Por Epigmenio Ibarra
No tengo memoria, en mis 68 años de vida, de un gobierno y un presidente de México que hayan sido objeto de un ataque tan virulento, masivo y sistemático por parte de los medios de comunicación y los periodistas como lo es ahora, y lo fue desde antes de tomar posesión, Andrés Manuel López Obrador.
Todos los días, los ataques contra el mandatario que más votos a favor ha recibido en México, cuya victoria provocó muestras de júbilo nunca antes vistas y que mantiene índices de aprobación y confianza también inéditos, saturan los diarios, los espacios de opinión y los noticiarios de radio y televisión.
A partir de diciembre de 2018 fue deshecho el perverso amasiato entre prensa y poder que dominó durante décadas y operó como el lastre más pesado para la democracia. Desde entonces, prensa, radio y televisión, los periodistas y columnistas que escriben en sus páginas, hablan frente a los micrófonos o aparecen en la pantalla —salvo contadas y honrosas excepciones— se han empeñado en lo que puede considerarse un linchamiento mediático sin precedentes.
Solo Francisco I. Madero fue atacado también de manera tan brutal por una prensa, que entonces no tenía, ni por asomo, la penetración, el alcance y la influencia de la prensa actual. Para López Obrador, el ser víctima de un linchamiento mediático no es algo nuevo. En la mira del sistema político —y de los medios— ha permanecido toda su vida pública. Con millones de líneas ágata y miles de horas en radio y televisión en su contra, ha pagado el haberse convertido (hasta derrotarlo en las urnas) en un peligro para el viejo régimen.
Habituado a este conflicto, López Obrador —quien no tiene intención de someter a la prensa al control gubernamental— se mueve como peje en el agua entre unos medios a los que tuvo la osadía de reducirles 50 por ciento de la publicidad oficial y a los que cortó de tajo las multimillonarias entradas de dinero del erario que —bajo la mesa y fuera de la ley— solían entregarles la Presidencia y casi todas las instituciones y los altos funcionarios.

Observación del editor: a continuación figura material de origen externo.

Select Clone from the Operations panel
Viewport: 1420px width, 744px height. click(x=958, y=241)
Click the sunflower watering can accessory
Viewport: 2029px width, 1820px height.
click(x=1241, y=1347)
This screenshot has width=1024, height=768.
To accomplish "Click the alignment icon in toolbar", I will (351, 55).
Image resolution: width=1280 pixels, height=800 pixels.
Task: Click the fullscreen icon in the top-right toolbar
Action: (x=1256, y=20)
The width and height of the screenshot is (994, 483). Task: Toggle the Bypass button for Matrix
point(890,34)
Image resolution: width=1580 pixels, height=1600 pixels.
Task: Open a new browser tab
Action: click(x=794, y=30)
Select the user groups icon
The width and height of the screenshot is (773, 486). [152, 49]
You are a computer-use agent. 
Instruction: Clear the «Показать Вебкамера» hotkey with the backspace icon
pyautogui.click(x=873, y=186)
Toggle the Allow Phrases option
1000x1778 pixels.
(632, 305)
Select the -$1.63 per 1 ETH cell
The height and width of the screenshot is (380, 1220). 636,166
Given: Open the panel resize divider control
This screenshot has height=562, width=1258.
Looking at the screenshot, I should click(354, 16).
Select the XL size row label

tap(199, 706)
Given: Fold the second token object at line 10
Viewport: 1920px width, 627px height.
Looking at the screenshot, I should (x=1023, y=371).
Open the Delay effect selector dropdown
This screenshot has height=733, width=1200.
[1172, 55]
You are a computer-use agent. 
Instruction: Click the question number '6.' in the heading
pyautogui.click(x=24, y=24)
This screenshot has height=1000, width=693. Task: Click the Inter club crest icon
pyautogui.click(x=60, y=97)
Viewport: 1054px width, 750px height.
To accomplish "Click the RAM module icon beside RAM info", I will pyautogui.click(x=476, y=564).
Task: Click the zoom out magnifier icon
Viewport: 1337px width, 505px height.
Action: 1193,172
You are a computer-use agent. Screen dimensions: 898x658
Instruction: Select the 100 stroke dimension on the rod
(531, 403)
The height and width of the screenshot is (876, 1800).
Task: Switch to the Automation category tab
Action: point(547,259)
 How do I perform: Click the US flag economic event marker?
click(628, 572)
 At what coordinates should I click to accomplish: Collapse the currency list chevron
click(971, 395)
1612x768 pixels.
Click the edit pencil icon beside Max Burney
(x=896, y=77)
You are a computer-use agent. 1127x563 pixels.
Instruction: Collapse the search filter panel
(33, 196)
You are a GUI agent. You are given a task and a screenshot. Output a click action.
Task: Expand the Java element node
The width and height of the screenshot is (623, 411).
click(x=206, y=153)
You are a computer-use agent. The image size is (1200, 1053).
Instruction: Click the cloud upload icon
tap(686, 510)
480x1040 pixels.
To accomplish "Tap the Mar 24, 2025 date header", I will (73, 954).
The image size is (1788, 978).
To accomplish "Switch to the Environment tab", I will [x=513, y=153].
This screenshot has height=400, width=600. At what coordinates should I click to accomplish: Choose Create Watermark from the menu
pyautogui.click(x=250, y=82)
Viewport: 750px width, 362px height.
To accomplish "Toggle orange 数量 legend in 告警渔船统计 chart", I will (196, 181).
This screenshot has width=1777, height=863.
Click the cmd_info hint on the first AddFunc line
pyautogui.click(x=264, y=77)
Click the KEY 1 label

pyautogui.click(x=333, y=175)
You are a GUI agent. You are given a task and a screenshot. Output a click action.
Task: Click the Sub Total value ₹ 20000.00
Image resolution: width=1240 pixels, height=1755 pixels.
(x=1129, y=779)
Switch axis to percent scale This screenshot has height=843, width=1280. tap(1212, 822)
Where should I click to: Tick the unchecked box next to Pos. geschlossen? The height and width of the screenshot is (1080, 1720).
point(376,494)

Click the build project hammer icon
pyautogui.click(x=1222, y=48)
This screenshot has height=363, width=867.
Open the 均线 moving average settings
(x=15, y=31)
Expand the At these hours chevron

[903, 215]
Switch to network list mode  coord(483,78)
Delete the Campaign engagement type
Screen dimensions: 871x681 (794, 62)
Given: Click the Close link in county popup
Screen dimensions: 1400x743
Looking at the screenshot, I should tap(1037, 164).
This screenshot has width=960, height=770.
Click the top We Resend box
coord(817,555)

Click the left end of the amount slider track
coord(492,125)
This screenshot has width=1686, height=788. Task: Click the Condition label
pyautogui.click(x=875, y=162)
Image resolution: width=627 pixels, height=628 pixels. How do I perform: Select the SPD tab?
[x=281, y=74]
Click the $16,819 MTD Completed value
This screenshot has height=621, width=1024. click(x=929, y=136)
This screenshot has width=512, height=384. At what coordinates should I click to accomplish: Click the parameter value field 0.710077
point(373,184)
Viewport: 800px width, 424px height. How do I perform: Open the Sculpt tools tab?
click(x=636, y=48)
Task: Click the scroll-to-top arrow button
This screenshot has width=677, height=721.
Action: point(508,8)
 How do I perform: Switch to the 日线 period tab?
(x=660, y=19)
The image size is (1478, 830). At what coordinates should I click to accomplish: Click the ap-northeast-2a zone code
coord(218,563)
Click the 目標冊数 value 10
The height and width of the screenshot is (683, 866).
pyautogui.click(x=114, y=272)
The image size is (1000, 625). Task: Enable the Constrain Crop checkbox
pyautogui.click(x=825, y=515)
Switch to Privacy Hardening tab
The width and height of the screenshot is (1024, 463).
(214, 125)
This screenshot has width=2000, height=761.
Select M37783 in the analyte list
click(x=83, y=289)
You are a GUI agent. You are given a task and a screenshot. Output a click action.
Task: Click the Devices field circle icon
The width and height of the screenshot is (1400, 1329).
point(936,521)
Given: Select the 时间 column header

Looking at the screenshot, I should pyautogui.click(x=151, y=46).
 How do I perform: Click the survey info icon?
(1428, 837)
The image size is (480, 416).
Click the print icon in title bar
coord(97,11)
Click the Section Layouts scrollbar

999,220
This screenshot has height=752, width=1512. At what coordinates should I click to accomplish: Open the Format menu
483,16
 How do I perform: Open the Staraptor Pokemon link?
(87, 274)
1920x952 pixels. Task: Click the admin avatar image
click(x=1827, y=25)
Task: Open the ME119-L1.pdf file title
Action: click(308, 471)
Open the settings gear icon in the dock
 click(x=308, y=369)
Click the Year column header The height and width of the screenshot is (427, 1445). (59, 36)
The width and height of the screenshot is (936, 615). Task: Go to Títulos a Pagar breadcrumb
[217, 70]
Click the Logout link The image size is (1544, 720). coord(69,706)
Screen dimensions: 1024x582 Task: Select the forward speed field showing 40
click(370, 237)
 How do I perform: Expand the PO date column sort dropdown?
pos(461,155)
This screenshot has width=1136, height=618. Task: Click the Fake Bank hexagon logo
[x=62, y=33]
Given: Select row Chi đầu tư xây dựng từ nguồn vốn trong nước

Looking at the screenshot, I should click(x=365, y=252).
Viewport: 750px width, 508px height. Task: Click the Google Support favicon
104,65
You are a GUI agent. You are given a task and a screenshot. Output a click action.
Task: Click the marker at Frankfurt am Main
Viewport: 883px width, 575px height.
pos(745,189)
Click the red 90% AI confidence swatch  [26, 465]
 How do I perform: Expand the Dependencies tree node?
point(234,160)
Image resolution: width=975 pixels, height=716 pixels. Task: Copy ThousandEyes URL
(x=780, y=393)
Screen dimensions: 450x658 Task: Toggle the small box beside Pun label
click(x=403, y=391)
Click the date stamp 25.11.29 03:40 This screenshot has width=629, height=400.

Más allá de las legítimas y genuinas discrepancias ideológicas y políticas con el Presidente, se advierte en la comentocracia una saña que solo se explica a partir de la pérdida de privilegios y prebendas que habían hecho que muchos de esos líderes de opinión, además de enriquecerse con el erario, se convirtieran —en este país de reporteros pobres que se juegan la vida a cada paso— en miembros destacados de la élite política y económica.
En las redes sociales (espejo de los medios y a las que la derecha conservadora, con sus mensajes de odio, ha quitado lo que de benditas les quedaba) la violencia verbal empleada por los detractores y sus maquinarias de bots contra el Presidente ha roto todos los límites de la convivencia democrática y roza la ilegalidad.
Los medios y muchas de sus figuras relevantes fueron a la vez sirviente y cimiento para el viejo régimen, que ahora pretende usarlos para descarrilar al gobierno democrático. Poco les importaba el público al que decían servir; les pagaban por callar, les ordenaban qué decir y tenían una existencia de privilegios asegurada. Hoy, que su único privilegio es una libertad que siempre les fue negada, extrañan el yugo al que antes estuvieron sometidos.